[[ RECORDS FOR PROCESSING open ]]
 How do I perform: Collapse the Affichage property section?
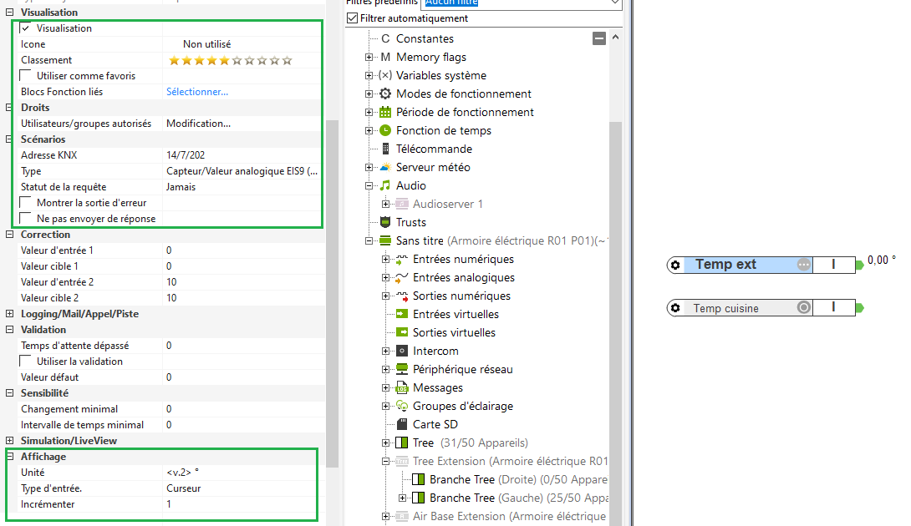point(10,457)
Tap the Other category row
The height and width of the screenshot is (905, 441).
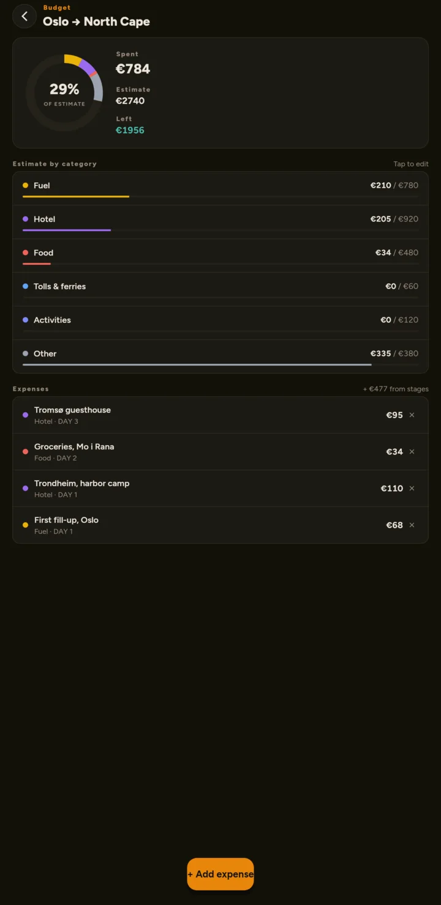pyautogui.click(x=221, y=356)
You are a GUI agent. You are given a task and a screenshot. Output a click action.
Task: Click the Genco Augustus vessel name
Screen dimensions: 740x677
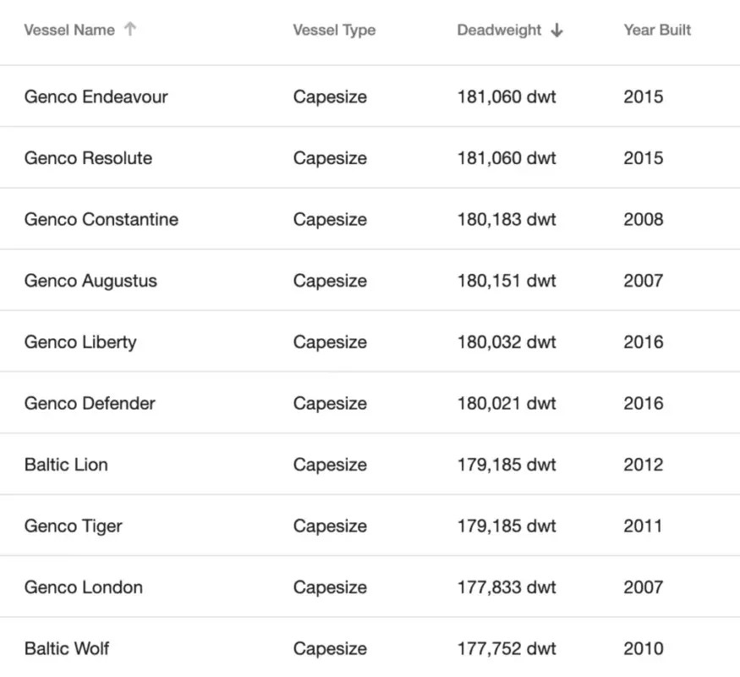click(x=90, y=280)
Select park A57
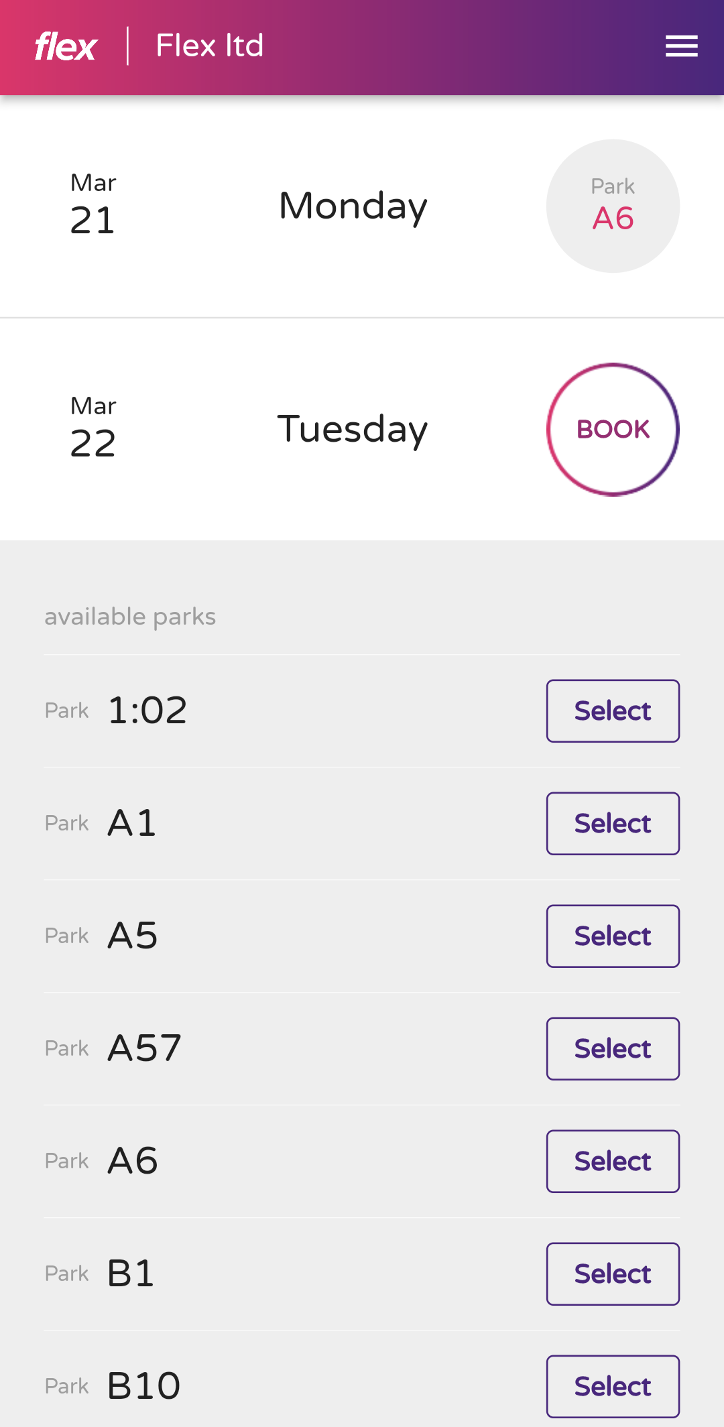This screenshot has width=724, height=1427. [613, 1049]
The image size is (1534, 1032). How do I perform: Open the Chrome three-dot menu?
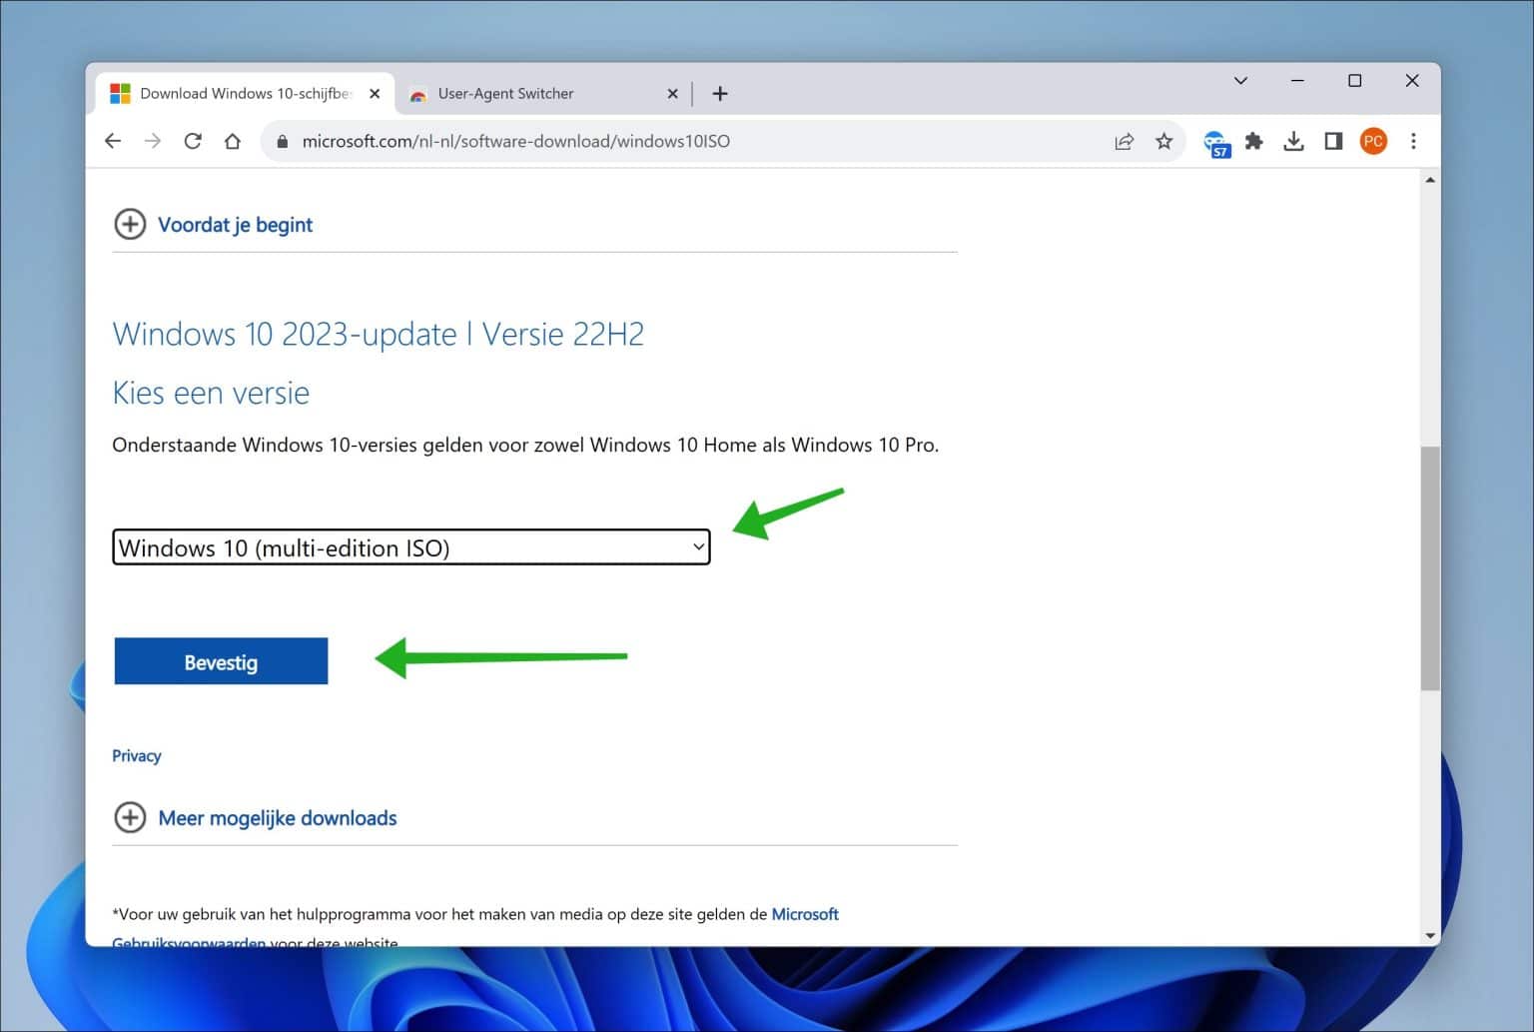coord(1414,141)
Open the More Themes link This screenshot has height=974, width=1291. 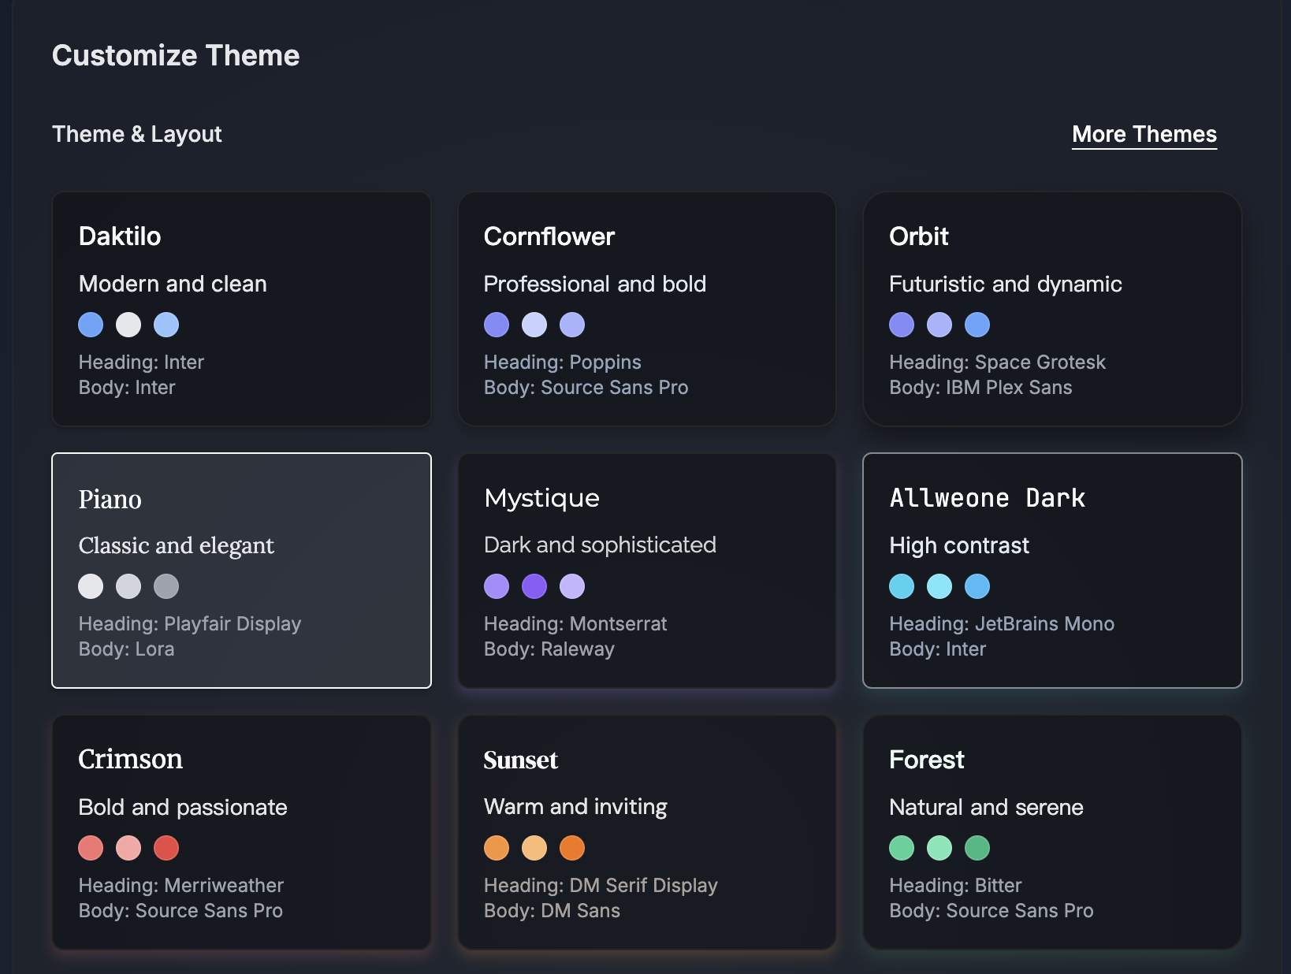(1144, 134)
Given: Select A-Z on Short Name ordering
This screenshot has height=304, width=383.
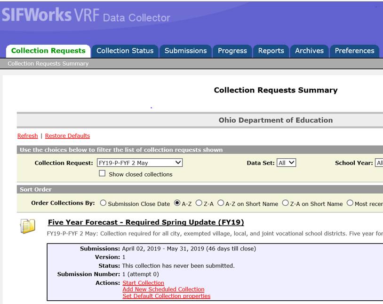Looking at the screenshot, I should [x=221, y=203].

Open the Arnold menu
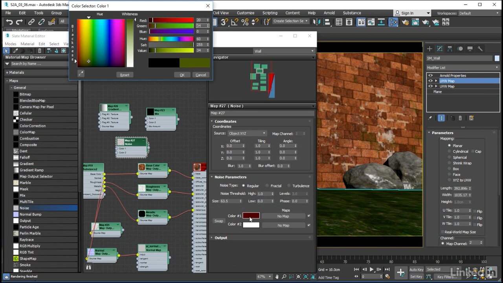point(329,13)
[[ RECORDS FOR PROCESSING closed ]]
ABOUT THIS TASK. Every line from the one that holds "This screenshot has height=304, width=383." to the end of the listing should be output exactly, with pictures left out, please.

PROBLEM SOLUTION.
This screenshot has height=304, width=383.
Looking at the screenshot, I should [x=221, y=203].

Open the Arnold menu
point(329,13)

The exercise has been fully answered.